**Problem statement**
Write out each entry word for word.

**Data under study**
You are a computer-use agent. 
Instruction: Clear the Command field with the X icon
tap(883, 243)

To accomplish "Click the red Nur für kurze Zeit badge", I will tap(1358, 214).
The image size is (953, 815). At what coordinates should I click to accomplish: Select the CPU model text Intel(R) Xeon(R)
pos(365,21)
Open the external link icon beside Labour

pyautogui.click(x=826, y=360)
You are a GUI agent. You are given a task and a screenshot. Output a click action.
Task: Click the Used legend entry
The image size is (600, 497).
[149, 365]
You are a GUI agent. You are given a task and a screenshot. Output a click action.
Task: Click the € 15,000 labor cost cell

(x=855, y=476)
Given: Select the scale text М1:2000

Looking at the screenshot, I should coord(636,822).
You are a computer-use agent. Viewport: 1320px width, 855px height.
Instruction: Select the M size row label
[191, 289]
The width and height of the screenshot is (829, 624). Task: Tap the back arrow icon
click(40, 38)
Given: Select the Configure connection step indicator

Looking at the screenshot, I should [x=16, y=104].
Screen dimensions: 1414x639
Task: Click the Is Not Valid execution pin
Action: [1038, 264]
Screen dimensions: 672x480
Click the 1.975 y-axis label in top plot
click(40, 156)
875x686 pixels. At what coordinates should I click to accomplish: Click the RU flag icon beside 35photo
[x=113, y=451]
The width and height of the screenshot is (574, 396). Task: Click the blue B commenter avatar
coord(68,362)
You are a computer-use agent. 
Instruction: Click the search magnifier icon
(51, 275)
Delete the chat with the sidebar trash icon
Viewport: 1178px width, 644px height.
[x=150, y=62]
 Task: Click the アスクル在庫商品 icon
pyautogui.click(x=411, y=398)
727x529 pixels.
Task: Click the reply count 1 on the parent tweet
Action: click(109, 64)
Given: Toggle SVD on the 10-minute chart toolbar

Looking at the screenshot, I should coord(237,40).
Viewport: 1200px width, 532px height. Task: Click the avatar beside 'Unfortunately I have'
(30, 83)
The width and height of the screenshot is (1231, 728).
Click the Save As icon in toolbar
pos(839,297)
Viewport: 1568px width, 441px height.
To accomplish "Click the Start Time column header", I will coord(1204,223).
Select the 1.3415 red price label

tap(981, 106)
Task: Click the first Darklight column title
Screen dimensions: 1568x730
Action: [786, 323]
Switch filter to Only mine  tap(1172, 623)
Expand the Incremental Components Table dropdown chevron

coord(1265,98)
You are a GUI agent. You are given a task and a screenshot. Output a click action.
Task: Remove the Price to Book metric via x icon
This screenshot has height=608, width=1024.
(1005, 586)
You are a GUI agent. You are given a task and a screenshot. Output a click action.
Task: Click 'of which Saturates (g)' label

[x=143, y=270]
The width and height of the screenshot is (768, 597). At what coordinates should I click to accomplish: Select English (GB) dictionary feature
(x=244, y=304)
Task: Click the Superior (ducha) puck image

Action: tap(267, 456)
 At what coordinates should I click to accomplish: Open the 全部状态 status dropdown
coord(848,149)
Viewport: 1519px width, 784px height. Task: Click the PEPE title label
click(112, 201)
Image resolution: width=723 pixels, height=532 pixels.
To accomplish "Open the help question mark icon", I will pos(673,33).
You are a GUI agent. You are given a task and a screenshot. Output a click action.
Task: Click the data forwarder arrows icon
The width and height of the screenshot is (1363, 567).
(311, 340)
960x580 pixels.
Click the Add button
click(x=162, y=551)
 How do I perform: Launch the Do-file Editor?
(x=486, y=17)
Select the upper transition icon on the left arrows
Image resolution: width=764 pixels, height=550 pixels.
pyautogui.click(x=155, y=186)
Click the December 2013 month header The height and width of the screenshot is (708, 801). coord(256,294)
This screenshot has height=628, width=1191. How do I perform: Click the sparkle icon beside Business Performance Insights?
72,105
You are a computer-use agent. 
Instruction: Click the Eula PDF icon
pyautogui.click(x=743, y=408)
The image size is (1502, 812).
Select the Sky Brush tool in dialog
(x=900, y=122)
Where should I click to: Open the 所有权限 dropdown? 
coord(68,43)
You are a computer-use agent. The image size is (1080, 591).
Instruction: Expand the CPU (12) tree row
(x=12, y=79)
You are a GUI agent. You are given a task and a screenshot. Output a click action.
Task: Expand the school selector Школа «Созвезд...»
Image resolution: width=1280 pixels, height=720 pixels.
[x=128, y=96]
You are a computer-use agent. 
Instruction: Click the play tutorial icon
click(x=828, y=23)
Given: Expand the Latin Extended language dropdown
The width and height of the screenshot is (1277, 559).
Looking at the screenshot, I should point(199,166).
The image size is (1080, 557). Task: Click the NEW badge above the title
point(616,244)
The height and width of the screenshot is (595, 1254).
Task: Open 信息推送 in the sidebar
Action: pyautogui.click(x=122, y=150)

**Response**
You are a computer-use agent. 
Instruction: Clear the Command field with the X icon
tap(883, 243)

To accomplish "Click the red Nur für kurze Zeit badge", I will tap(1358, 214).
The image size is (953, 815). At what coordinates should I click to accomplish: Select the CPU model text Intel(R) Xeon(R)
pos(365,21)
Open the external link icon beside Labour

pyautogui.click(x=826, y=360)
You are a GUI agent. You are given a task and a screenshot. Output a click action.
Task: Click the Used legend entry
The image size is (600, 497).
[149, 365]
You are a GUI agent. You are given a task and a screenshot. Output a click action.
Task: Click the € 15,000 labor cost cell

(x=855, y=476)
Given: Select the scale text М1:2000

Looking at the screenshot, I should coord(636,822).
You are a computer-use agent. Viewport: 1320px width, 855px height.
Instruction: Select the M size row label
[191, 289]
The width and height of the screenshot is (829, 624). Task: Tap the back arrow icon
click(40, 38)
Given: Select the Configure connection step indicator

Looking at the screenshot, I should [x=16, y=104].
Screen dimensions: 1414x639
Task: Click the Is Not Valid execution pin
Action: [1038, 264]
Screen dimensions: 672x480
Click the 1.975 y-axis label in top plot
click(40, 156)
875x686 pixels. At what coordinates should I click to accomplish: Click the RU flag icon beside 35photo
[x=113, y=451]
The width and height of the screenshot is (574, 396). Task: Click the blue B commenter avatar
coord(68,362)
You are a computer-use agent. 
Instruction: Click the search magnifier icon
(51, 275)
Delete the chat with the sidebar trash icon
Viewport: 1178px width, 644px height.
[x=150, y=62]
 Task: Click the アスクル在庫商品 icon
pyautogui.click(x=411, y=398)
727x529 pixels.
Task: Click the reply count 1 on the parent tweet
Action: click(109, 64)
Given: Toggle SVD on the 10-minute chart toolbar

Looking at the screenshot, I should coord(237,40).
Viewport: 1200px width, 532px height. Task: Click the avatar beside 'Unfortunately I have'
(30, 83)
The width and height of the screenshot is (1231, 728).
Click the Save As icon in toolbar
pos(839,297)
Viewport: 1568px width, 441px height.
To accomplish "Click the Start Time column header", I will coord(1204,223).
Select the 1.3415 red price label

tap(981, 106)
Task: Click the first Darklight column title
Screen dimensions: 1568x730
Action: [786, 323]
Switch filter to Only mine  tap(1172, 623)
Expand the Incremental Components Table dropdown chevron

coord(1265,98)
You are a GUI agent. You are given a task and a screenshot. Output a click action.
Task: Remove the Price to Book metric via x icon
This screenshot has height=608, width=1024.
(1005, 586)
You are a GUI agent. You are given a task and a screenshot. Output a click action.
Task: Click 'of which Saturates (g)' label

[x=143, y=270]
The width and height of the screenshot is (768, 597). At what coordinates should I click to accomplish: Select English (GB) dictionary feature
(x=244, y=304)
Task: Click the Superior (ducha) puck image

Action: tap(267, 456)
 At what coordinates should I click to accomplish: Open the 全部状态 status dropdown
coord(848,149)
Viewport: 1519px width, 784px height. Task: Click the PEPE title label
click(112, 201)
Image resolution: width=723 pixels, height=532 pixels.
To accomplish "Open the help question mark icon", I will pos(673,33).
You are a GUI agent. You are given a task and a screenshot. Output a click action.
Task: Click the data forwarder arrows icon
The width and height of the screenshot is (1363, 567).
(311, 340)
960x580 pixels.
Click the Add button
click(x=162, y=551)
 How do I perform: Launch the Do-file Editor?
(x=486, y=17)
Select the upper transition icon on the left arrows
Image resolution: width=764 pixels, height=550 pixels.
pyautogui.click(x=155, y=186)
Click the December 2013 month header The height and width of the screenshot is (708, 801). coord(256,294)
This screenshot has height=628, width=1191. How do I perform: Click the sparkle icon beside Business Performance Insights?
72,105
You are a computer-use agent. 
Instruction: Click the Eula PDF icon
pyautogui.click(x=743, y=408)
The image size is (1502, 812).
Select the Sky Brush tool in dialog
(x=900, y=122)
Where should I click to: Open the 所有权限 dropdown? 
coord(68,43)
You are a computer-use agent. The image size is (1080, 591).
Instruction: Expand the CPU (12) tree row
(x=12, y=79)
You are a GUI agent. You are given a task and a screenshot. Output a click action.
Task: Expand the school selector Школа «Созвезд...»
Image resolution: width=1280 pixels, height=720 pixels.
[x=128, y=96]
You are a computer-use agent. 
Instruction: Click the play tutorial icon
click(x=828, y=23)
Given: Expand the Latin Extended language dropdown
The width and height of the screenshot is (1277, 559).
Looking at the screenshot, I should point(199,166).
The image size is (1080, 557). Task: Click the NEW badge above the title
point(616,244)
The height and width of the screenshot is (595, 1254).
Task: Open 信息推送 in the sidebar
Action: pyautogui.click(x=122, y=150)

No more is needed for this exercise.